“I’m sorry for keeping you up,” I say quietly.
“I was already up—I’ve always been a massive insomniac, and this heat doesn’t really help. Besides, I heard someone come downstairs, so I was pretty sure there was gonna be someone to talk to.” He flashes me that signature Tanner Adler smile and I know with certainty that he means it.
As the faint sound of a throat being cleared echoes through the otherwise silent room, both our heads snap toward the open doorway.
“Are you coming back to bed?” Elijah asks, a clear crease of irritation in his brow.
“Yeah, I just couldn’t sleep, so I came down for some water, but then I ran into Tanner.”
Elijah’s usually stoic demeanor breaks as his jaw clenches and his expression morphs into one of possessiveness. His dark eyes glare daggers at Tanner. “Are you done, then?” he asks, his face softening as he looks at me.
That’s new.
“Yeah, I was just going to come up.” The lie falls off my tongue with ease; telling Elijah that I was actually enjoying talking to Tanner sounds like a bad idea.
He simply nods before gesturing for me to follow him back upstairs.
Without questioning, I cross the room, then turn around to look at Tanner. “Thanks for the ice cream.”
“Anytime…Just Kat.” He smiles, a faintly sad expression marring his face.
Trying not to linger, I walk back upstairs with Elijah, but the moment we land at the top of the stairs I notice he’s sporting that same irate look he had in the kitchen—except now it’s aimed at me.
Then I realize he isn’t looking at me.
He’s looking at Tanner’s Blink 182 T-shirt hanging off my frame.
Oh.
ELEVEN
KAT
Exactly as one would expect, syllabus week passes with minimal work on my plate. I swear, it’s like professors know that the chances of us mentally being present are slim to none. We’re now halfway through the second week of classes and, to my delight, we’re finally receiving homework. Nothing insanely time-consuming, but I like feeling like I’m accomplishing something.

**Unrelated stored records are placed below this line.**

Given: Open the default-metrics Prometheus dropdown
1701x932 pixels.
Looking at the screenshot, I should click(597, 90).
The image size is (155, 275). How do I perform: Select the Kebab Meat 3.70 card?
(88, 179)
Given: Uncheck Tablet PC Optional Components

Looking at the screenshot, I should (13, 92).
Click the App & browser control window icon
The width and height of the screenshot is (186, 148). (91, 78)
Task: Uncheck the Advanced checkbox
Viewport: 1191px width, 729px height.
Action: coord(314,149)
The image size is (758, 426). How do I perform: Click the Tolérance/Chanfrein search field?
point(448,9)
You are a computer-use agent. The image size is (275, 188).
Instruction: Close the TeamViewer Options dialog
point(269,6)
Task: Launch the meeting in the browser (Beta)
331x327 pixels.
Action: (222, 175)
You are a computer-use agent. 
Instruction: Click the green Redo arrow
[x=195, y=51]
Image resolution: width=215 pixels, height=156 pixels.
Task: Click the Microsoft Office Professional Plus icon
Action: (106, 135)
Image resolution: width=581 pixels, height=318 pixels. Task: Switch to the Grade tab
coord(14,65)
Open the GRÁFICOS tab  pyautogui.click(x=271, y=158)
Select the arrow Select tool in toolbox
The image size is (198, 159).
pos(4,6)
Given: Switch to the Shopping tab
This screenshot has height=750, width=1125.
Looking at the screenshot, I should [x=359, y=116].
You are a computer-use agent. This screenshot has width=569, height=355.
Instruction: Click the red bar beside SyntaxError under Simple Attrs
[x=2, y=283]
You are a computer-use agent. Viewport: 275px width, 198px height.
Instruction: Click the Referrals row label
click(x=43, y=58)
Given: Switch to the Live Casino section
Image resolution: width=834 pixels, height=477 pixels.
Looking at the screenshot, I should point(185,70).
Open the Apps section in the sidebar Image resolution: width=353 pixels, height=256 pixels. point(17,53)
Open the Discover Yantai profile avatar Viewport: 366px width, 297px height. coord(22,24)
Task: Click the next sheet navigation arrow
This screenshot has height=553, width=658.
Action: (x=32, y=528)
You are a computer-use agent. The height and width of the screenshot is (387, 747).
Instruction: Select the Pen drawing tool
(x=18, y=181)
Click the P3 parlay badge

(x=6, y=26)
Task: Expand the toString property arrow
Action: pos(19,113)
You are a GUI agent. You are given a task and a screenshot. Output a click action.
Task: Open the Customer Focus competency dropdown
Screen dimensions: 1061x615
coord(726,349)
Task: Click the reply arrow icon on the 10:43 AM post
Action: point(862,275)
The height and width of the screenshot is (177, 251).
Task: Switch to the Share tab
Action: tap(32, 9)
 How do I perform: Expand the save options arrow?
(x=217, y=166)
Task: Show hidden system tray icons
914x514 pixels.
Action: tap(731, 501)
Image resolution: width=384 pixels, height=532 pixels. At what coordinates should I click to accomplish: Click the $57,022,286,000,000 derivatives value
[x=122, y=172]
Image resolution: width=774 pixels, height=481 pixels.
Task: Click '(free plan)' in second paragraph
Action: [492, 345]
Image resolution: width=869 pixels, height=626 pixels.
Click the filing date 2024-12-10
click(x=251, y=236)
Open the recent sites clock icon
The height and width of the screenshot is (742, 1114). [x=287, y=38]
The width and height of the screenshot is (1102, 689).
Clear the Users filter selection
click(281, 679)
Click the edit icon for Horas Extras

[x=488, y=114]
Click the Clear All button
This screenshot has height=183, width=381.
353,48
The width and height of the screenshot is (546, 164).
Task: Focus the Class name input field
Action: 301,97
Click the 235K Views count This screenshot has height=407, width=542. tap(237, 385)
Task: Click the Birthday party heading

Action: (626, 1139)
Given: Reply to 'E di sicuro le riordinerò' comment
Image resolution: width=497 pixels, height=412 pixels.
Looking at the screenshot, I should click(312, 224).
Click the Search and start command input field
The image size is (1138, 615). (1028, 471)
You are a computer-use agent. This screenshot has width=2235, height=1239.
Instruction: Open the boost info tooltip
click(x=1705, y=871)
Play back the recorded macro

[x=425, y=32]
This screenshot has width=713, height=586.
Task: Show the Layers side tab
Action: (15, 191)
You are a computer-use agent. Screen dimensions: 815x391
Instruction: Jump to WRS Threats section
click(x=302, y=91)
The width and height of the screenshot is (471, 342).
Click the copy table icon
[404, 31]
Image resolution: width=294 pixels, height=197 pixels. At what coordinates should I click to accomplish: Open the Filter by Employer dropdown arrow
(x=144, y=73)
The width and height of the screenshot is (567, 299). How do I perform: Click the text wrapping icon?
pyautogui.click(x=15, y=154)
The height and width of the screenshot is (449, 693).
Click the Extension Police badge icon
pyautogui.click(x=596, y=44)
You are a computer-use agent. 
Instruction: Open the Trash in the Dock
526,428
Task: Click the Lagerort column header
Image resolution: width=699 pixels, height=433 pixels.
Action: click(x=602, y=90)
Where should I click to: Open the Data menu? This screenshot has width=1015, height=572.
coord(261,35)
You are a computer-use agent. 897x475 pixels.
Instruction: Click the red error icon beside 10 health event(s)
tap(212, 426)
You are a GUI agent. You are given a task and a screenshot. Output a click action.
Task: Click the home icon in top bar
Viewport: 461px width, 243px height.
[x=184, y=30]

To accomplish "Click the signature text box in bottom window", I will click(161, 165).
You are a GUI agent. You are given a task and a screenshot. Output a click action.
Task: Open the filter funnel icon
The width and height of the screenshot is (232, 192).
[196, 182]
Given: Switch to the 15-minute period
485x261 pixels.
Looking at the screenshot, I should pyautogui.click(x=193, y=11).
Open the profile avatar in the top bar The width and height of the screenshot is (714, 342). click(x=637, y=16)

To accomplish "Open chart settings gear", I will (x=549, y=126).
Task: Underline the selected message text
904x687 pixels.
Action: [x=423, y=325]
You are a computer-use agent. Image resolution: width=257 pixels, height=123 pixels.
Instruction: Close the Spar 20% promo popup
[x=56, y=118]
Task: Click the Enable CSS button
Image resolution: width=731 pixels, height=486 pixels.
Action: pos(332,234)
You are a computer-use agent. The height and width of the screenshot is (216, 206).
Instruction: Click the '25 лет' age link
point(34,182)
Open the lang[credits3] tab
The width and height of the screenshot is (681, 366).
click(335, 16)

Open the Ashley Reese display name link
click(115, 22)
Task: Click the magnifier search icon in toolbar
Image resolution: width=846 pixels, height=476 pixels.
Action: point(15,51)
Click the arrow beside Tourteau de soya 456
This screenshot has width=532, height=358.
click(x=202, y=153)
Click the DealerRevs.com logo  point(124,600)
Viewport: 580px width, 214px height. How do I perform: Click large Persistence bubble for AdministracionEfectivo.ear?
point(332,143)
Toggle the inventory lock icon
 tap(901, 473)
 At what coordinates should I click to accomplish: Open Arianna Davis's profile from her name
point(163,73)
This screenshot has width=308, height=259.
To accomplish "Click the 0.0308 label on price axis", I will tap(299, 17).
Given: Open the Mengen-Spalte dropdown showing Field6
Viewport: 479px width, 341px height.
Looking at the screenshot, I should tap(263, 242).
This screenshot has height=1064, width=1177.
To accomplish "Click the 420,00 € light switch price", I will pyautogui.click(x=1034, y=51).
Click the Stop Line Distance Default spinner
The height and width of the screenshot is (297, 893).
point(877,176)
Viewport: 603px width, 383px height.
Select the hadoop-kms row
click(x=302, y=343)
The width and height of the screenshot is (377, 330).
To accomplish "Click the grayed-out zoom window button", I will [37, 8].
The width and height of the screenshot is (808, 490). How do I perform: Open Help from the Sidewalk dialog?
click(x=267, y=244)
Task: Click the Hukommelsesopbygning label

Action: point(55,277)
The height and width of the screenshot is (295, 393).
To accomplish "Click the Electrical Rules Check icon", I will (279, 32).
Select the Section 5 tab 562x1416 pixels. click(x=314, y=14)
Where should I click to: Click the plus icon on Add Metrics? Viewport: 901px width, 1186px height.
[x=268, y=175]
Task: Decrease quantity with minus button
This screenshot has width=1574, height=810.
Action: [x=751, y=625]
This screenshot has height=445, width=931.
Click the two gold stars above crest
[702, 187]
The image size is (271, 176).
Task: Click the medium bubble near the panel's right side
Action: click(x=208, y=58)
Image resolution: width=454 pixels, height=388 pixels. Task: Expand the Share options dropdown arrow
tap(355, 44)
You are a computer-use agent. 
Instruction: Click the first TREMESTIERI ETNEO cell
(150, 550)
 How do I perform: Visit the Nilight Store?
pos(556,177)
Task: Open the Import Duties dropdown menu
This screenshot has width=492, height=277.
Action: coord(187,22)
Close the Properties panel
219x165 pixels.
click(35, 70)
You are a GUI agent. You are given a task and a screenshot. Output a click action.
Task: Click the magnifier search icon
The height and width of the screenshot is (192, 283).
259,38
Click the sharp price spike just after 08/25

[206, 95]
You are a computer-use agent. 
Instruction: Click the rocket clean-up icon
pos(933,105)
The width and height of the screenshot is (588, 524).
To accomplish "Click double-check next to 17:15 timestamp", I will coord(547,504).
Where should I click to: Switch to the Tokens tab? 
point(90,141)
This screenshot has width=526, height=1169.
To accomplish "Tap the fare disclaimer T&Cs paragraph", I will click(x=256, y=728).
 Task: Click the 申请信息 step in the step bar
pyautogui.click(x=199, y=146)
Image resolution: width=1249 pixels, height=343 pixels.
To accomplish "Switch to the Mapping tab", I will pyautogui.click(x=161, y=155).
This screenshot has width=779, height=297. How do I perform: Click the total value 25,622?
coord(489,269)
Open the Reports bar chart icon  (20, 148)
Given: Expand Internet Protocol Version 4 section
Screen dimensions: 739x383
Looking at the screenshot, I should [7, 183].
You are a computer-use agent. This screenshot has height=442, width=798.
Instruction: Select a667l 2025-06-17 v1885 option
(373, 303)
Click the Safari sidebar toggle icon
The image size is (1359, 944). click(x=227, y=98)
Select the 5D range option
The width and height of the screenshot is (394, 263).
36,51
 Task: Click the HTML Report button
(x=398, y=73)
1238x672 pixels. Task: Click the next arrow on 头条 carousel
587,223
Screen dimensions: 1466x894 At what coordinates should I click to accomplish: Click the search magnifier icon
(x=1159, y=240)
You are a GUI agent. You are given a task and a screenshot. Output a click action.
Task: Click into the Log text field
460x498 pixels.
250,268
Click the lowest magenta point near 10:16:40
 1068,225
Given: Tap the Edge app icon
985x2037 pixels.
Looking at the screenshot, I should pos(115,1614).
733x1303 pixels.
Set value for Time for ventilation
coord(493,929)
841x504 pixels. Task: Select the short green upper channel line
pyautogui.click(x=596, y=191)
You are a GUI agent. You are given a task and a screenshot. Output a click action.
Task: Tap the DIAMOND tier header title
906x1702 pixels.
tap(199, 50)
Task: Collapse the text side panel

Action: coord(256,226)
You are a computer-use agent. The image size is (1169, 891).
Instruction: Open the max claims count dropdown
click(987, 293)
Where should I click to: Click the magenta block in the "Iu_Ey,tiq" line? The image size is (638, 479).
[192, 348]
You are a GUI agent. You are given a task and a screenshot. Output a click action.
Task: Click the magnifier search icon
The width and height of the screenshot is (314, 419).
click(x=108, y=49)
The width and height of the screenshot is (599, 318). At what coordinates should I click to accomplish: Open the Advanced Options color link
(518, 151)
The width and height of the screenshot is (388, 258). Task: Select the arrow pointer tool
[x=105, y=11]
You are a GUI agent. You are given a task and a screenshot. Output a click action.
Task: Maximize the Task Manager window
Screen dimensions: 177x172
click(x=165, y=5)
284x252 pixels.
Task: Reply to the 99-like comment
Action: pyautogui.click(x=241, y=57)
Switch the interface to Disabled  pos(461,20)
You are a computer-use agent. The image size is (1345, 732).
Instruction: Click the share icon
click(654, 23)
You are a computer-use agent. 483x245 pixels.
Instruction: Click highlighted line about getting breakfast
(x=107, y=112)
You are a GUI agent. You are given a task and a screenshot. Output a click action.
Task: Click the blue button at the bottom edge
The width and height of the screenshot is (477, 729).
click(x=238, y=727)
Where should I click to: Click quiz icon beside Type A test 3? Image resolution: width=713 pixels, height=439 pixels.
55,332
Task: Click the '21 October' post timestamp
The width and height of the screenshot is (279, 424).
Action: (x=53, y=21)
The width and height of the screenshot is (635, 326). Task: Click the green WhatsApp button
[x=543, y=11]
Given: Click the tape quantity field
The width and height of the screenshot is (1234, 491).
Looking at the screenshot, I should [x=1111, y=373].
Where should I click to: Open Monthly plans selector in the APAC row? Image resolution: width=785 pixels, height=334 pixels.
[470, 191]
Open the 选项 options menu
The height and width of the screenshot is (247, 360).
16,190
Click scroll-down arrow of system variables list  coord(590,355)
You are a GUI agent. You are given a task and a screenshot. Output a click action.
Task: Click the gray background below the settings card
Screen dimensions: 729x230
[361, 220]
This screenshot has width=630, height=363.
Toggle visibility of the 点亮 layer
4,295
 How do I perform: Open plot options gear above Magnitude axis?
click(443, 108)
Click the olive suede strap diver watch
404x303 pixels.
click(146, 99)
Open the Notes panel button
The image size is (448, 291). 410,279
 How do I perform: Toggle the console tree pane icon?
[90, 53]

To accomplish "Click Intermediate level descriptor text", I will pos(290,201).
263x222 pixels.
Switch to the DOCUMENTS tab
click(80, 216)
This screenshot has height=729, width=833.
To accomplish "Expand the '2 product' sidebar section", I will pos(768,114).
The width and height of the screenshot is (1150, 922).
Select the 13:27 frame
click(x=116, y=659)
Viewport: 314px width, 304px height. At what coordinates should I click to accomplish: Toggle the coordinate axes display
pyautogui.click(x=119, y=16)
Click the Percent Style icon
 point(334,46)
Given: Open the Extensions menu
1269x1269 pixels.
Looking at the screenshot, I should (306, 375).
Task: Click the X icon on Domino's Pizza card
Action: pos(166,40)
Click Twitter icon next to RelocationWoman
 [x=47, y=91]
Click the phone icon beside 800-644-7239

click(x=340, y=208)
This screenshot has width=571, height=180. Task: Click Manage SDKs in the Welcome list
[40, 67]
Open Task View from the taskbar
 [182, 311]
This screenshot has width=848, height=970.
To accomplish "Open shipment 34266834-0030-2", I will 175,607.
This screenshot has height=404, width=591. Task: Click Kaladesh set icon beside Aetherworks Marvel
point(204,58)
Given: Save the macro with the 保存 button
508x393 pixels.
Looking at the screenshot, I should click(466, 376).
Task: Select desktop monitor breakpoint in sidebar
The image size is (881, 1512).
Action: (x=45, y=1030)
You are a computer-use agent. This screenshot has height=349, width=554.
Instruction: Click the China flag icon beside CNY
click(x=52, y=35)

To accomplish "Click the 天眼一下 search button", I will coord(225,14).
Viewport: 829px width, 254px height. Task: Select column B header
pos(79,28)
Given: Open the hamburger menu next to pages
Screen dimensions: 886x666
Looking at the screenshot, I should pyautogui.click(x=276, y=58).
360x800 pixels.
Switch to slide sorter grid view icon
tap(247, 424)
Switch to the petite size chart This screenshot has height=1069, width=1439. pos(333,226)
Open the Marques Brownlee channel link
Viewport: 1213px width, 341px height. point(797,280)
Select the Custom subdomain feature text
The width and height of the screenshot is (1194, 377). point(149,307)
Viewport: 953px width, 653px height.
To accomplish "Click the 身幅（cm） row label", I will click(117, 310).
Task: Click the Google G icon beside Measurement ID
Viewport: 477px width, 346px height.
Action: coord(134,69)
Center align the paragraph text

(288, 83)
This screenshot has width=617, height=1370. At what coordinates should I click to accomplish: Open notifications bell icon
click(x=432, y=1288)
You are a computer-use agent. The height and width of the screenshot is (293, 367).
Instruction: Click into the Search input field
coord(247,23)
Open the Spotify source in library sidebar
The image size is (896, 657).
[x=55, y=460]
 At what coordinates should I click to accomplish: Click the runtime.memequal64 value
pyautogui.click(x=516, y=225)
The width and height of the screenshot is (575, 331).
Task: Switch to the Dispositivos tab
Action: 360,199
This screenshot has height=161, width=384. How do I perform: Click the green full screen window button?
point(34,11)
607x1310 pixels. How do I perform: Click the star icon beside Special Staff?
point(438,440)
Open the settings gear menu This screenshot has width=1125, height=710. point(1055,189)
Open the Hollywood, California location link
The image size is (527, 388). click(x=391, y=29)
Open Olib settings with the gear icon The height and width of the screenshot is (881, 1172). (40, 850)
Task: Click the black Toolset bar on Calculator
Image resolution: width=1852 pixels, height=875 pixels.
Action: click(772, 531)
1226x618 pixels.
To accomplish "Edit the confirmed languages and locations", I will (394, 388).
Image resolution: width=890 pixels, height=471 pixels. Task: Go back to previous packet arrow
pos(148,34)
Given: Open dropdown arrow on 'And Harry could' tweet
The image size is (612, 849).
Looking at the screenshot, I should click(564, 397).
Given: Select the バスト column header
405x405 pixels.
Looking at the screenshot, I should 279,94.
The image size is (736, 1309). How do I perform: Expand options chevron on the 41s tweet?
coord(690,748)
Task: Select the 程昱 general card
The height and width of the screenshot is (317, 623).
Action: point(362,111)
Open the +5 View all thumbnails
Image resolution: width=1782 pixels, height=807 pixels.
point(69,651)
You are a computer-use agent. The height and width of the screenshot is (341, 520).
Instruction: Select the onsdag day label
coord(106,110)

I’ve always loved the start of a new semester. Fresh pencils, new notebooks—something about it has always felt like a perfect fresh start.
However, no matter how new the textbooks and the pencils and the notebooks, at the end of the day it’s still the same school that you left last semester. Nothing changes; no new experiences except for the ones that you go after yourself.
So when my newly formed group of friends decides that they want to go to college night at the Dusty Armadillo, I can’t help but find a poeticism in the fact that we are starting a new semester at the same line-dancing bar that Jenna and I have gone to since freshman year.
The parking lot is crowded as our Uber drops us off out front, the line around the side of the building filled with mostly freshmen in pristine new cowboy boots, undoubtedly ready for their first college night at Kent State’s favorite country bar.
The guy manning the door, Darren, happens to know me and Jenna really well. Well, “know” is an exaggeration. Jenna and I have spent far too many drunken nights at the Dusty, one of which involved Darren having to pry Jenna off the bathroom floor after one too many shots. Somehow, we still didn’t manage to get kicked out that night.
If we’re being honest, I think Darren has a crush on Jenna. I mean, why wouldn’t he? Everyone likes Jenna. If I were attracted to women, I would probably like Jenna.
As if he can hear my thoughts, Marcus pulls Jenna closer as we approach the door, not bothering with the line nearing the corner of the building.
“Hey! Wait your turn!” some girl yells.
“Are you twenty-one?” Darren asks her.
“Well, no, but?—”
Darren cuts her off. “Well, people over twenty-one buy drinks. Freshmen, which I’m assuming you are, wait in line.”
The girl shoots him a glare, but she doesn’t bother to retort. I think she knows that it would fall on deaf ears anyway.